Here Nor There was born out of a tumultuous year in a tumultuous decade of my life. I had returned from spending a year abroad in Peru, where I was reunited with my family and felt a love and care that 2 decades of distance could not wane. But at the same time, this overwhelming sense of joy blended with persistent feelings of discomfort and a deep, numbing pain that I couldn’t shake. These were the nagging, vicious wounds that I had buried, and they were just barely rising to the surface.
To be separated from the center of my family’s cultural soul for so long, to not even be able to visit because of administrative red tape, gnawed at my heart. Lost experiences, lost knowledge, and lost relationships swirled around me every time I got closer. It made looking back into the past without feeling heartbreak impossible, and finding a way to process these emotions absolutely necessary.

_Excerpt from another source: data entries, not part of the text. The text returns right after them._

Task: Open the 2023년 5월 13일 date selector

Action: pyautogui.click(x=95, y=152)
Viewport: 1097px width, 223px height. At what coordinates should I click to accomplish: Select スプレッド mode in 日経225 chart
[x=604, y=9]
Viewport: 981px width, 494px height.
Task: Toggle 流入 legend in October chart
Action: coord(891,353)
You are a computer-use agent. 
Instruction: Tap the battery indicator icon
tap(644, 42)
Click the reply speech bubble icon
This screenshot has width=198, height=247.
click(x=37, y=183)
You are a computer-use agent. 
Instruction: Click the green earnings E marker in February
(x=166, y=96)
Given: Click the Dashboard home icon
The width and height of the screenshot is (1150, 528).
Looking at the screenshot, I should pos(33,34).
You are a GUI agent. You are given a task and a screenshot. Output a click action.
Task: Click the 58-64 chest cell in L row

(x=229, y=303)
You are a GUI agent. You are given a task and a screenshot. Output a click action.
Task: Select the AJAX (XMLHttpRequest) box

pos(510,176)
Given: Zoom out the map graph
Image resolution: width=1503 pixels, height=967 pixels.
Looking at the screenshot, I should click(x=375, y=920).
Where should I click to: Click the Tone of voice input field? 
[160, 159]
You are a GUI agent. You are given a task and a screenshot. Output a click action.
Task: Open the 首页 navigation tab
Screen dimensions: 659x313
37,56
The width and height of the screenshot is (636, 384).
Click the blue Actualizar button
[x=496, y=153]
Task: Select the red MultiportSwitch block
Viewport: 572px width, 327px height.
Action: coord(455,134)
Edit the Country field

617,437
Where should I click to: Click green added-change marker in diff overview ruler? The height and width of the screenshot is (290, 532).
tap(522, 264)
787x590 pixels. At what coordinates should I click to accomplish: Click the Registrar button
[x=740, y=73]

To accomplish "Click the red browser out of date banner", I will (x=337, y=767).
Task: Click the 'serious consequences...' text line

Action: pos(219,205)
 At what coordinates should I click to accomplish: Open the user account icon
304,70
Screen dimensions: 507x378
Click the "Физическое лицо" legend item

There were times I couldn’t hold back the tears, but also moments where I dared to hope that these deep wounds could be treated, like when I danced huayno with my family, played the saxophone with my Tio Rey, or cooked arroz de trigo con cuy with my family. These familiar rhythms and flavors that I had experienced all my life were infused with new vibrancy, now that I gave them the time, attention, and care that they needed. I decided when I returned to the United States, I wouldn’t let myself forget all I am beyond its suffocating borders, and all I could be.
And that’s where Here Nor There: Diasporic Imaginings was born. It came from a deep-seated conviction that these brutal laws and borders can try to prevent us from having these innately human experiences, but they can never succeed. That they can try to simplify our identities and make us fit into sterile, cold boxes that leave no warmth for the complexity or aliveness of our identities, but they will fail. That they can try to make us preoccupied with fitting their mold of being “deserving” enough to merit the freedom to move, freedom from family separation, and freedom to simply exist without fear, but we will defy them.
It goes without saying that we are launching Here Nor There in the midst of a devastating political and social reality for our communities. Immigrants and refugees are being silenced, detained, and deported. But this terrible reality underscores the need for Here Nor There, a publication dedicated to publishing the diverse voices of the diaspora, specifically those of immigrants and children of immigrants, on our own terms.
At its core, Here Nor There is about challenging us to showcase the beauty and hardships of being part of diasporic communities. It’s about exposing our wounds to the world and finally giving them a chance to heal. It’s about challenging ourselves to defy stereotypes and the way that we are taught to think about who we are. It’s about inspiring our community to create, to dance, to write, to feel, to imagine without limits or borders.
Thanks for stopping by and reading. This is only the beginning.